INPUT DATA:

***

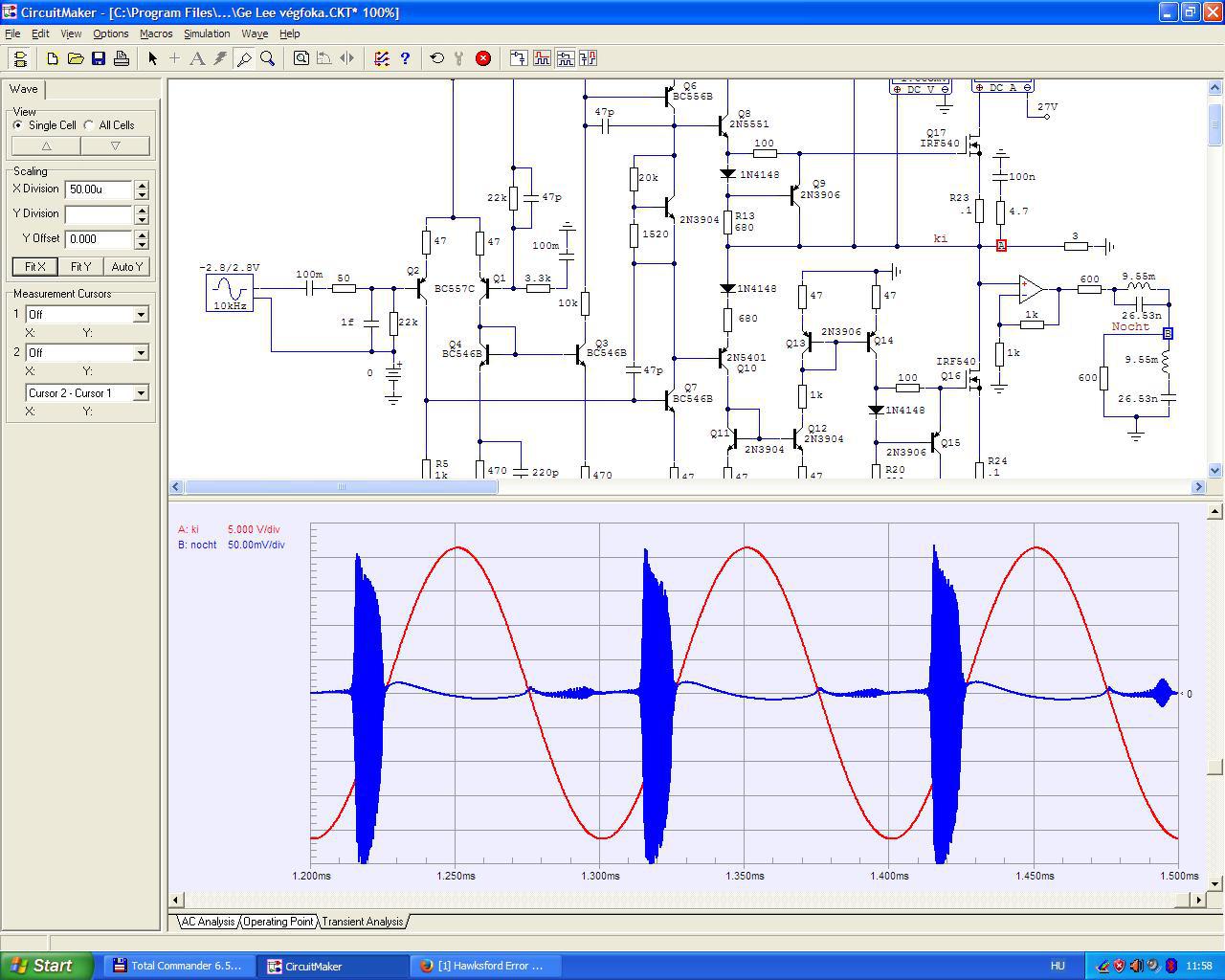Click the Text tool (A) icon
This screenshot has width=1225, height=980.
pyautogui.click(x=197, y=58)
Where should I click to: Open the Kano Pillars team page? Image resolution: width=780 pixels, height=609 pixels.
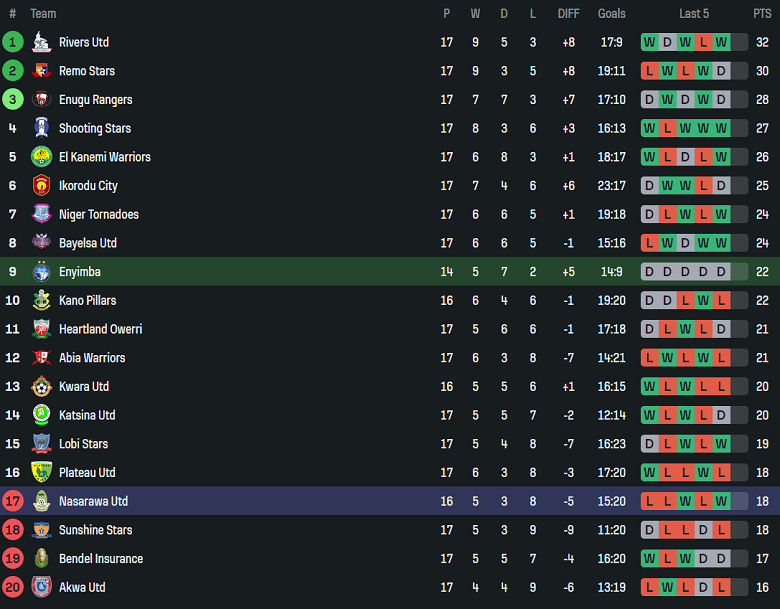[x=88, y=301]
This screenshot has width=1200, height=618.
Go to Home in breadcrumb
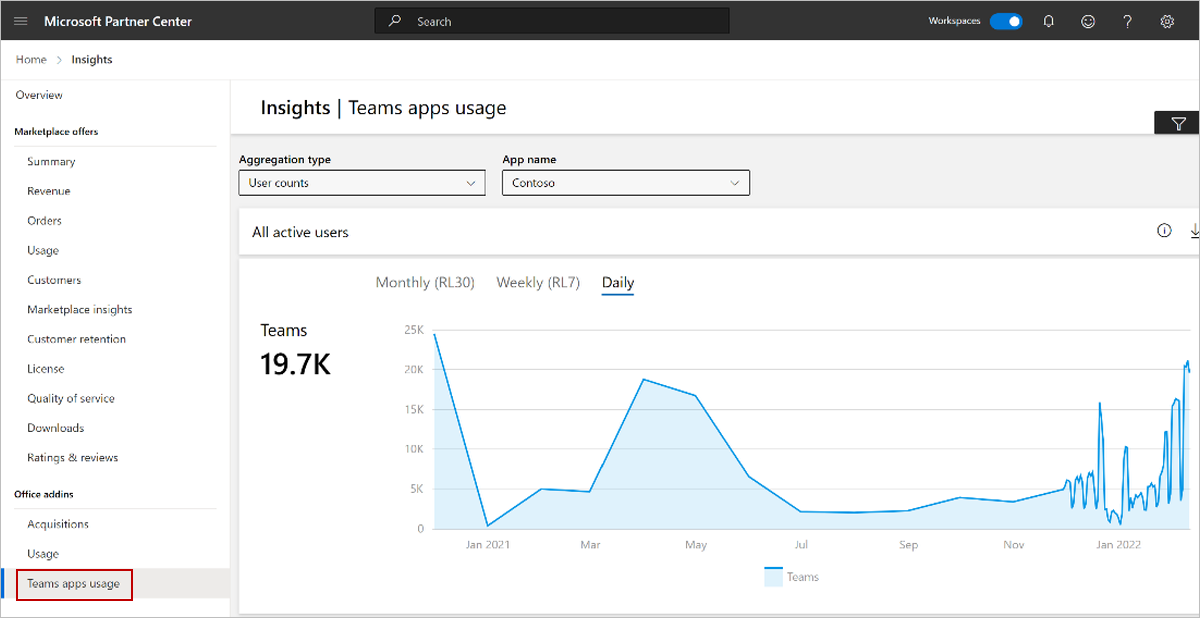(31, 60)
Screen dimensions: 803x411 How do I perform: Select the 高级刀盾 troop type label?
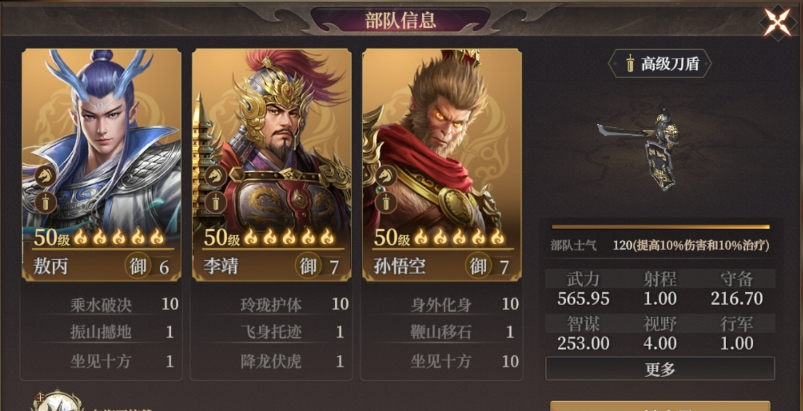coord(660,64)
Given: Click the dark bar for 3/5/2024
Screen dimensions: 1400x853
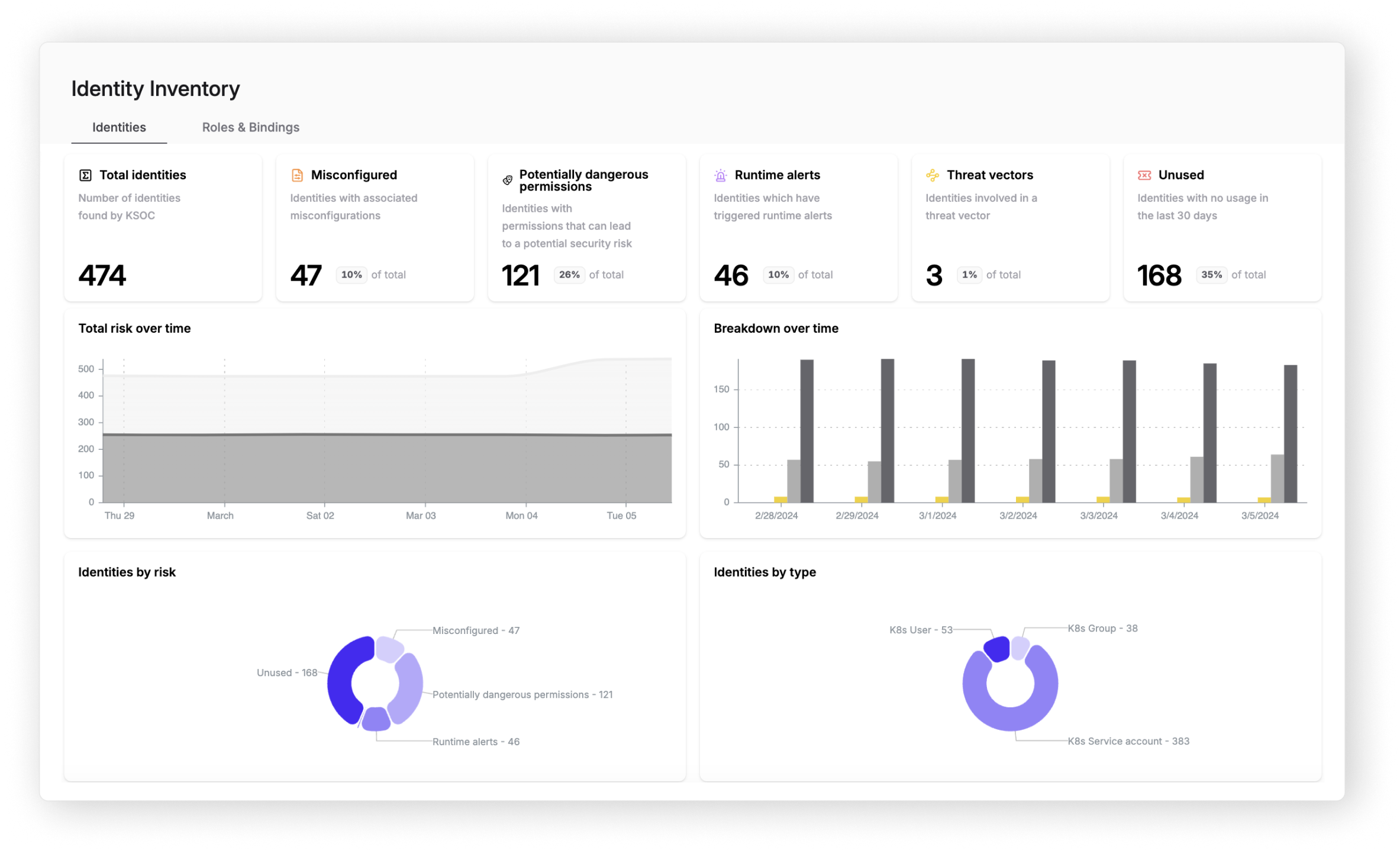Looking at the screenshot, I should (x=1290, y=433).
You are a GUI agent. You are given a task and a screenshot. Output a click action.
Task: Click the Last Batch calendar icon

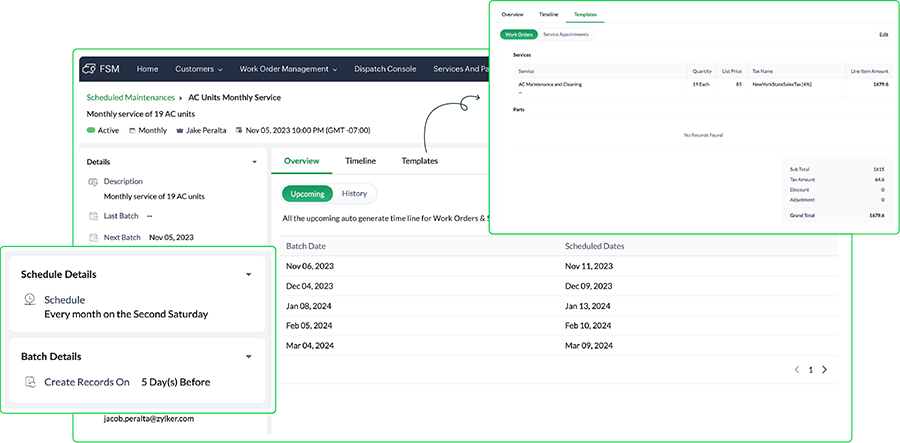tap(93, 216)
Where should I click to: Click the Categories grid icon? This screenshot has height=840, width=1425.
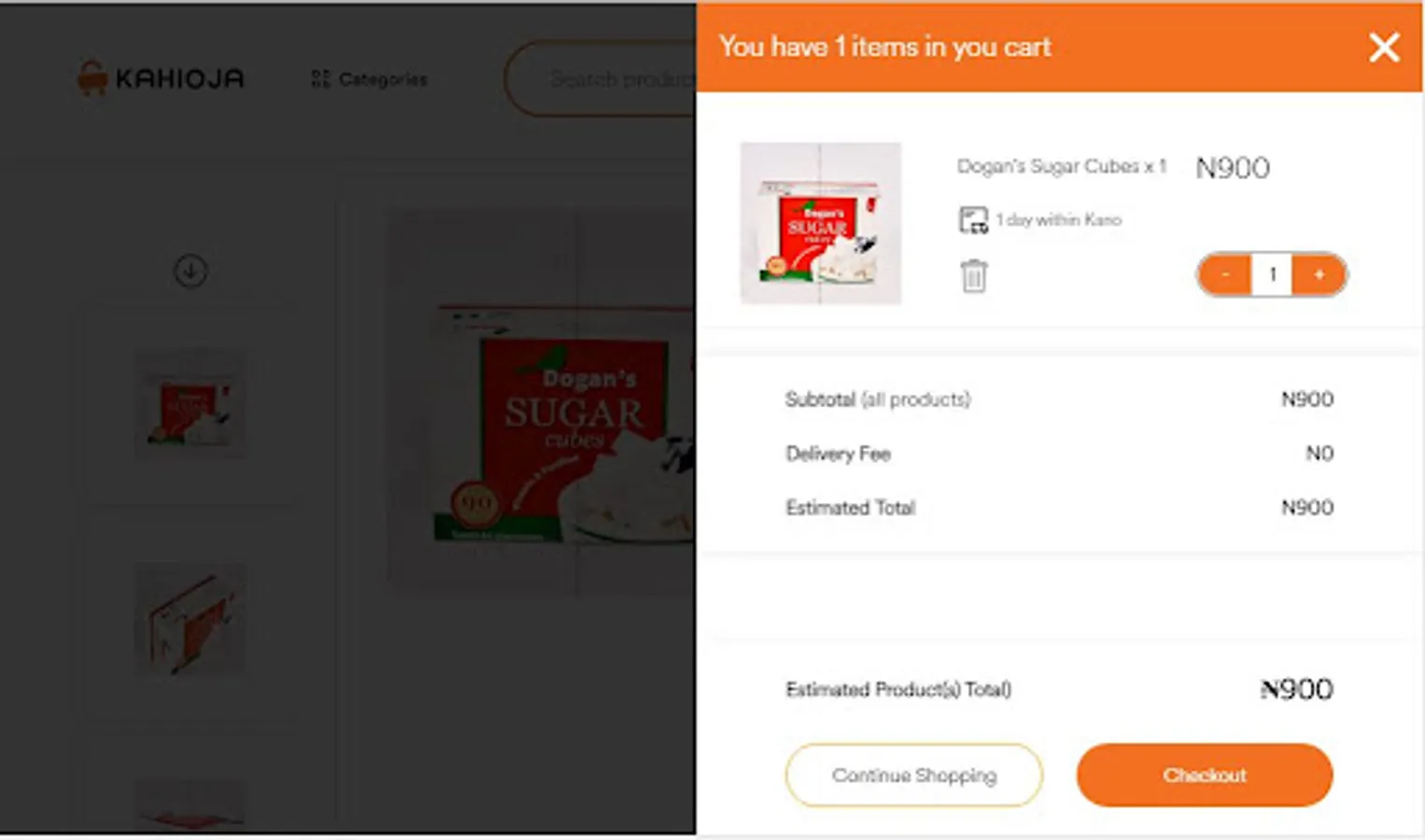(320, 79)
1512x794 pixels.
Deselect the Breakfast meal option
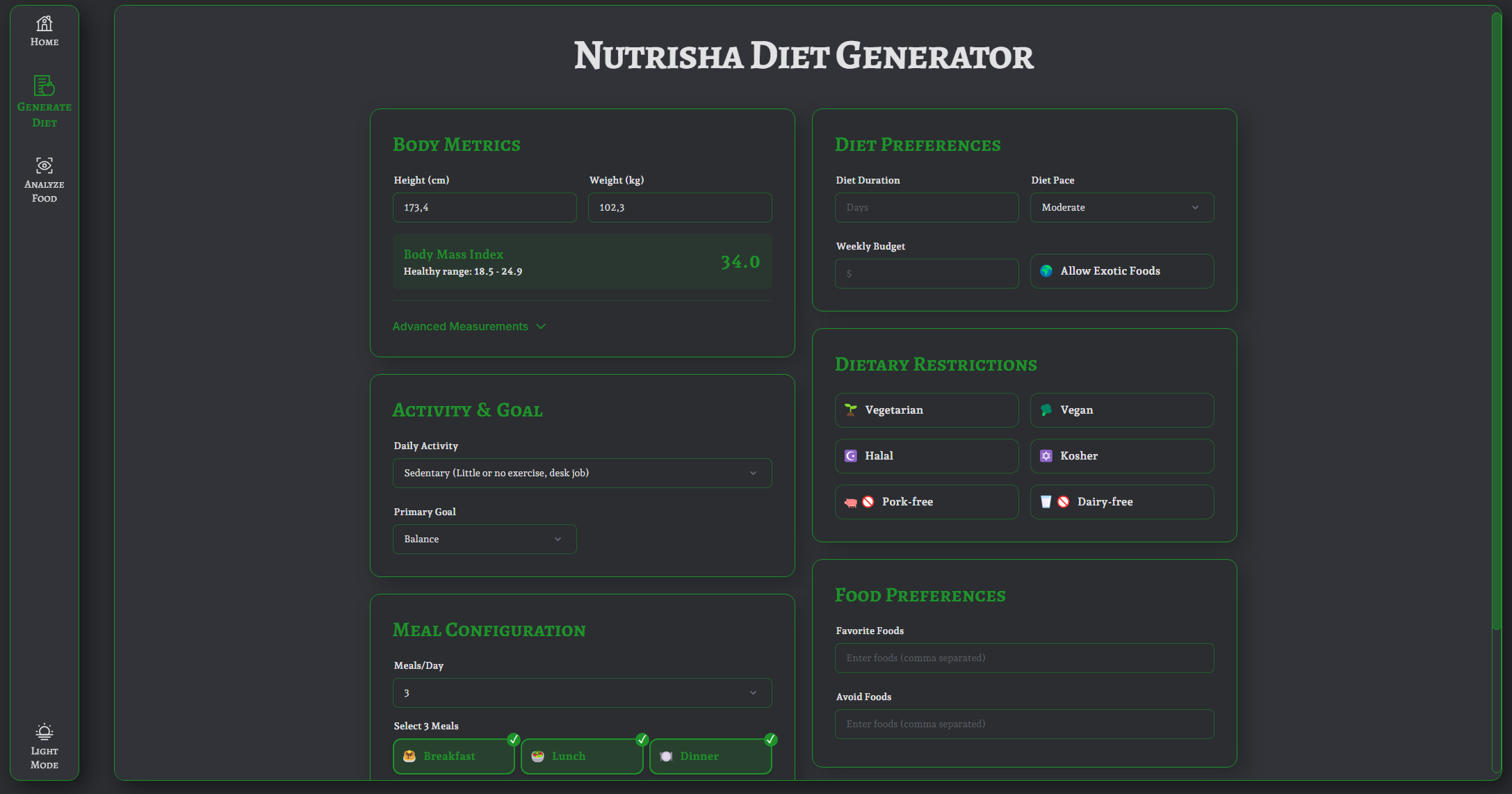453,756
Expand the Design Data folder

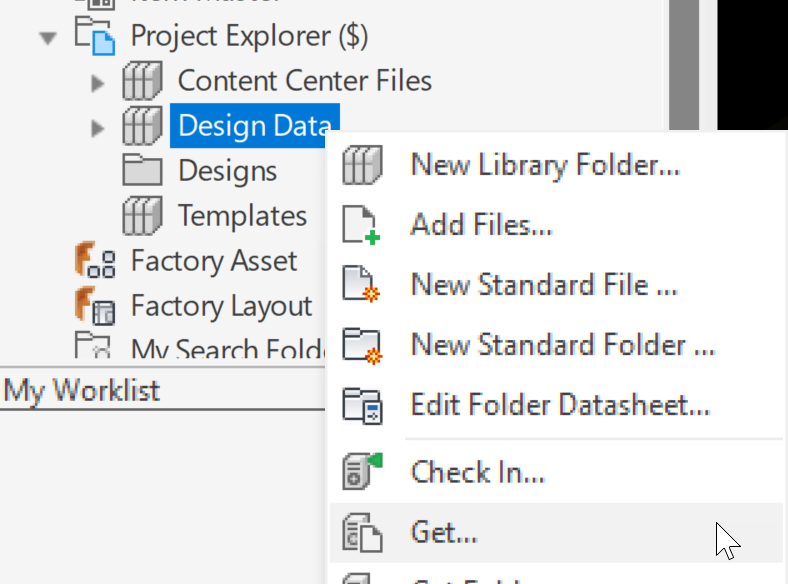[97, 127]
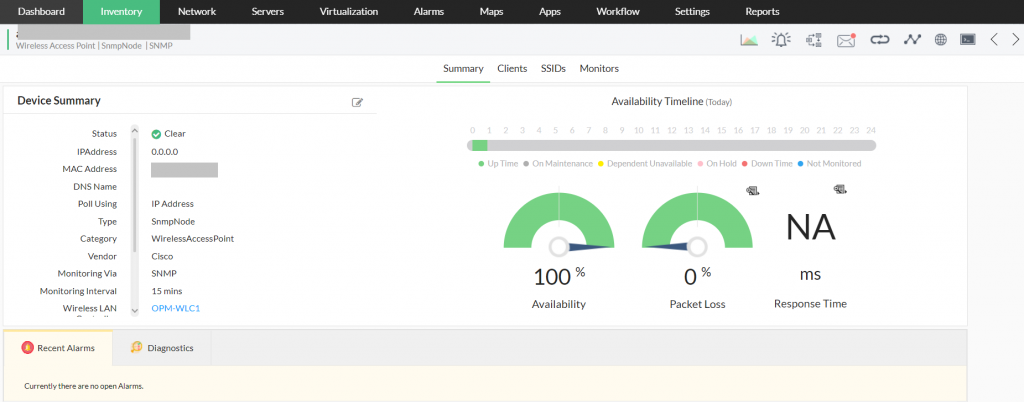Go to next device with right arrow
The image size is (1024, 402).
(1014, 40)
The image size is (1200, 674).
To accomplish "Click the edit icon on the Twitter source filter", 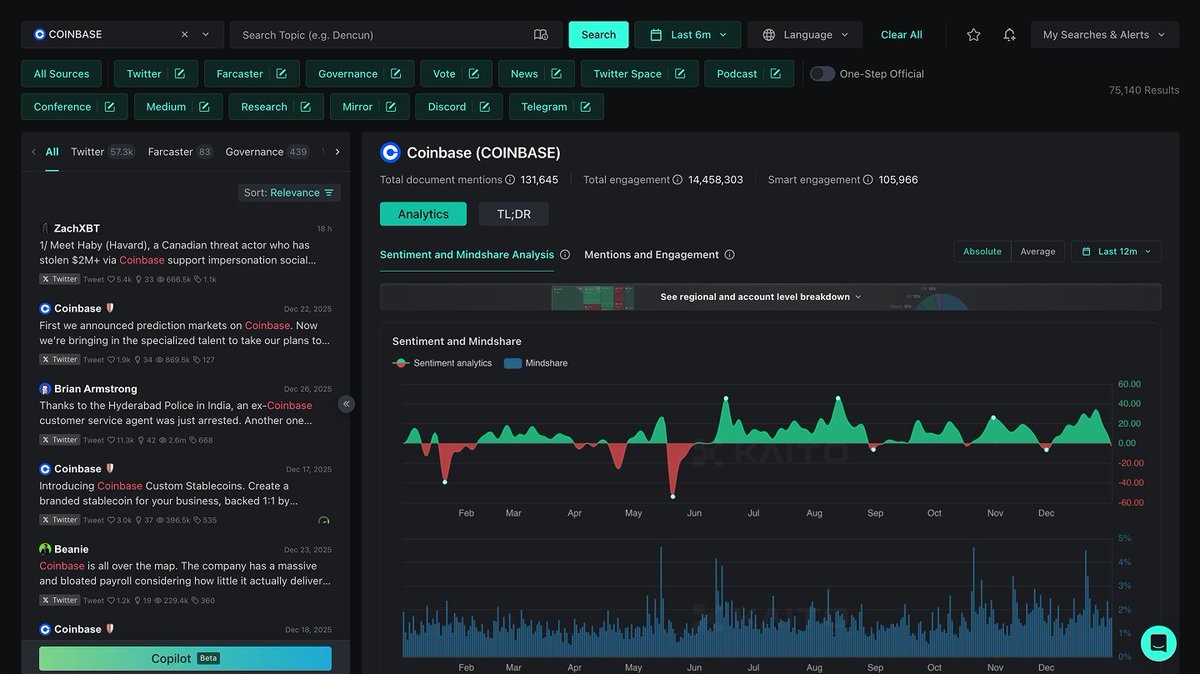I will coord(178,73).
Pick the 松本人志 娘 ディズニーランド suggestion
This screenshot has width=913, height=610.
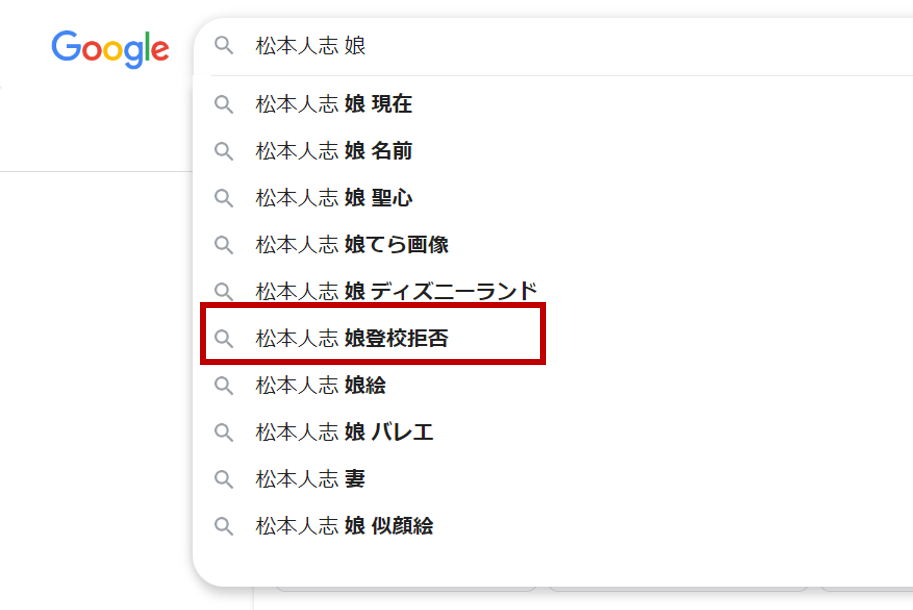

***

PROBLEM DETAILS: Pick out each line in the listing above that contains the string "width". Match case, so a line with the string in different capitalization does not count.

FINAL RESULT:
This screenshot has width=1225, height=980.
Where should I click to: Open the Kano Pillars team page? Image resolution: width=780 pixels, height=609 pixels.
This screenshot has width=1200, height=618.
Where should I click to: Click the Categories grid icon? This screenshot has height=840, width=1425.
This screenshot has width=913, height=610.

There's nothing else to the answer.